● GIVEN EXERCISE
According to the text on the natural gas study, in which journal was the study published online?

● TEXT SECTION
▽

In a conference call with reporters, Drew Michanowicz, a visiting scientist at Harvard University’s T.H. Chan School of Public Health and one of the paper’s authors, stressed that it was a “hazard identification study” that didn’t attempt to determine what people were exposed to or the potential health effects.

Still, while natural gas is sometimes described as a cleaner fossil fuel, “it is reasonable to conclude that our gas supply is not as clean as we thought it once was,” said Zeyneb Magavi, another member of the research team and co-executive director of the Home Energy Efficiency Team, a nonprofit organization.

Among other steps, Magavi recommended more monitoring of natural gas, finding and fixing leaks, and better filtration and ventilation in buildings.

In an emailed response to the findings, American Gas Association spokesperson Jake Rubin acknowledged that the potential for pollutant emissions, but said there were “no documented risks to respiratory health from natural gas stoves.”

The Federal Interagency Committee on Indoor Air Quality, led by EPA, has not identified gas cooking emissions “as an important issue concerning asthma or respiratory illness,” he added, while EPA and the Consumer Product Safety Commission don’t portray gas ranges as “a significant contributor to adverse air quality or health hazard” in their technical literature and guidance.

The study was published online today in the journal Environmental Science & Technology.

△

● MATERIAL PROVIDED
▽

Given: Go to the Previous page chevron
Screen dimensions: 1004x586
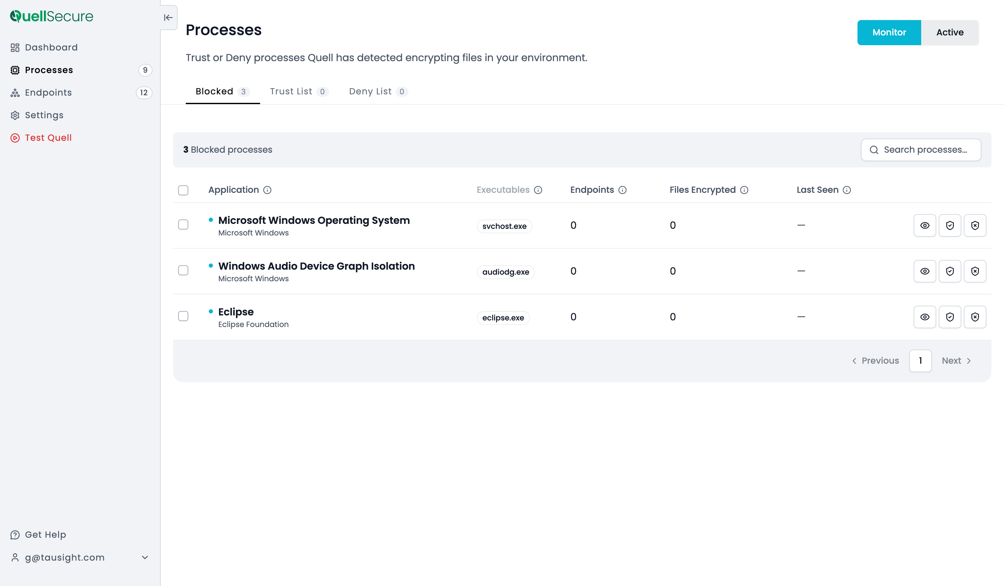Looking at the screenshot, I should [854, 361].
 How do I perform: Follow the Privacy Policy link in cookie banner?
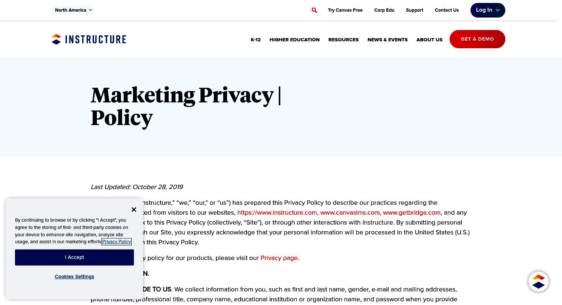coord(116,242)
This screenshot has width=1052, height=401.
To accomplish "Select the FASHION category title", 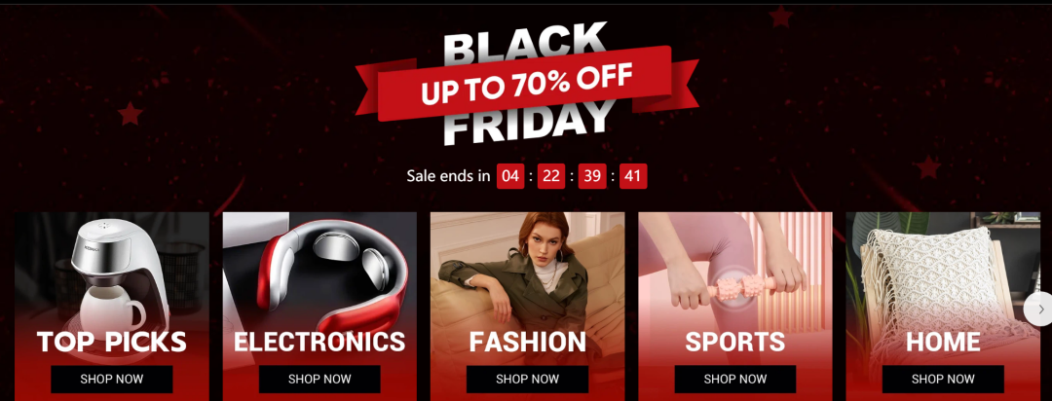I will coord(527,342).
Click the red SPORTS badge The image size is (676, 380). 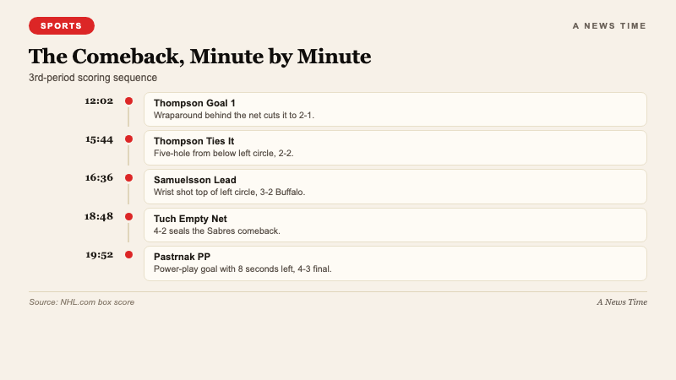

△

● FULL ANSWER
Environmental Science & Technology